Well jeannegibbs, I have a decent career so this situation isn't all about about money. And I am not rich by any means. You say you don't mean to sound critical but you are very critical and you appear to have this theme about you throughout your replies on this website. Maybe I touched a sore spot with you. Are you a stepmother? I am not new at care giving at all. In fact I am a very seasoned care giver as I currently care for someone with a different illness that has some of the same horrible features of Alzheimer's. So, I am perfectly knowledgeable of what care my father requires and I can tell you I would do things different starting with diet. Some examples here would be no inflammatory foods and omit almost all forms of sugar period and add plenty of fat in his diet from fish, butter etc.... (Alzheimer's is diabetes 3!) It's not all about money so don't judge. I have educated myself about this disease as well as my other other loved one's disease. I have never been arrogant towards that side of the family by any means. That side of the family just does not want me involved and I have literally been told not to be involved by my half brother. So it's not going to be about making peace. I just have to let my father be happy. And you and freqflyer should reread my post. I wasn't asking for advice. I simply was venting on how I see my situation.... that this marriage was a joke. It really was a smooth move on her part.
(0)
Report

lilyat, how often to you visit your Dad? Do you see your step-mother there or her children there to visit your Dad? If you are there on a daily basis you would know. Or if you can't be there, ask the Staff how many visitors come to see your Dad.

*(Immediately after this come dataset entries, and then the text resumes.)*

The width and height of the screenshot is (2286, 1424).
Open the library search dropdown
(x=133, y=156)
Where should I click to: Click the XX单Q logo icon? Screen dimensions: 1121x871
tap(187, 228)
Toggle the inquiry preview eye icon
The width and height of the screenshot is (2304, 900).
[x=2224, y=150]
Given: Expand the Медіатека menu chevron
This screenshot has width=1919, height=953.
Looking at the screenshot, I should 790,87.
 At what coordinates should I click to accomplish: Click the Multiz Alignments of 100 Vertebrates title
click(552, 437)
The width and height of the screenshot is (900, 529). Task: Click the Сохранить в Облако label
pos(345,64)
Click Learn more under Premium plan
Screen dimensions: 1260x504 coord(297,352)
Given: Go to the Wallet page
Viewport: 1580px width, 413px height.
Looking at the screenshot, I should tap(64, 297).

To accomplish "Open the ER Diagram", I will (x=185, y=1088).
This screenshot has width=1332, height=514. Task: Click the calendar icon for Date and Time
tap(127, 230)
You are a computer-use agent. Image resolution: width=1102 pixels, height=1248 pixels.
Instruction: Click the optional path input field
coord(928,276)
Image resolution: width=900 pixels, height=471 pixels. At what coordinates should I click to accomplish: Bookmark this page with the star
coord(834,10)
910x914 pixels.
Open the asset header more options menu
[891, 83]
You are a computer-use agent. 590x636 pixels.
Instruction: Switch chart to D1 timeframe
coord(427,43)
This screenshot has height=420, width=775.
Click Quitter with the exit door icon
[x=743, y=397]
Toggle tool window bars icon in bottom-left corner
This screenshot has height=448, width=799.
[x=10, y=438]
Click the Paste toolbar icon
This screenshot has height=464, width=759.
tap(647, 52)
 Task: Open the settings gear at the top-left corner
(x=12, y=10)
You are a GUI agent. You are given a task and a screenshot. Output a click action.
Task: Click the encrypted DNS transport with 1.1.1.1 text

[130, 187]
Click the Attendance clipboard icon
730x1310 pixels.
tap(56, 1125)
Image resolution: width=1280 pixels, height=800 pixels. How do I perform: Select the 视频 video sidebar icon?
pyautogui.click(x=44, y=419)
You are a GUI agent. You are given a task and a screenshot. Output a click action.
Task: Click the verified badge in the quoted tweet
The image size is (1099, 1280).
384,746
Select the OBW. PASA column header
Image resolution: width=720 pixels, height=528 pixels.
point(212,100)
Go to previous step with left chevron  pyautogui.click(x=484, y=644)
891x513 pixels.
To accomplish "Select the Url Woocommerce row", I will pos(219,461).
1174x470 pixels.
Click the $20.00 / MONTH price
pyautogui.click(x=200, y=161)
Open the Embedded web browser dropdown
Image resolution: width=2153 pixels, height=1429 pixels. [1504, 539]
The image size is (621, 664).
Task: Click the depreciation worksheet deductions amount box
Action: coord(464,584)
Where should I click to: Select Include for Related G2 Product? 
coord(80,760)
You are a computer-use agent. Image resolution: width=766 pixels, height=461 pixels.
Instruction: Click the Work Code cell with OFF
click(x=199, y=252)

Of course your Dad would be pitiful, he has a serious illness, people with dementia aren't going to be happy all the time... they go through stages... and with dementia it will get worse, not better. This website has great information about dementia, the more you know the better you will understand it.

You said others have the same opinion as you.... who are the *others*? Have they been personally involved with the situation?
(1)
Report

lilyat, so this is about losing some of all of your potential inheritance? That is, it is more about how it affects you than about your dad? How often do you visit Dad? How far away is he?

I don't mean this to sound critical. You are entitled to be disgusted about a monetary loss for yourself. That is not quite the same thing as trying to look out for Dad's best interest, though.

This woman who was married to him previously got back into the picture, apparently when his dementia began to be apparent. She took care of him at home for a year. Maybe that was exploitation and maybe that was compassion for someone she had truly loved. How could we know? In any case, she was someone willing to look after him and his interests and was able to keep him out of a nursing home for a year. That sounds good, whatever her motives.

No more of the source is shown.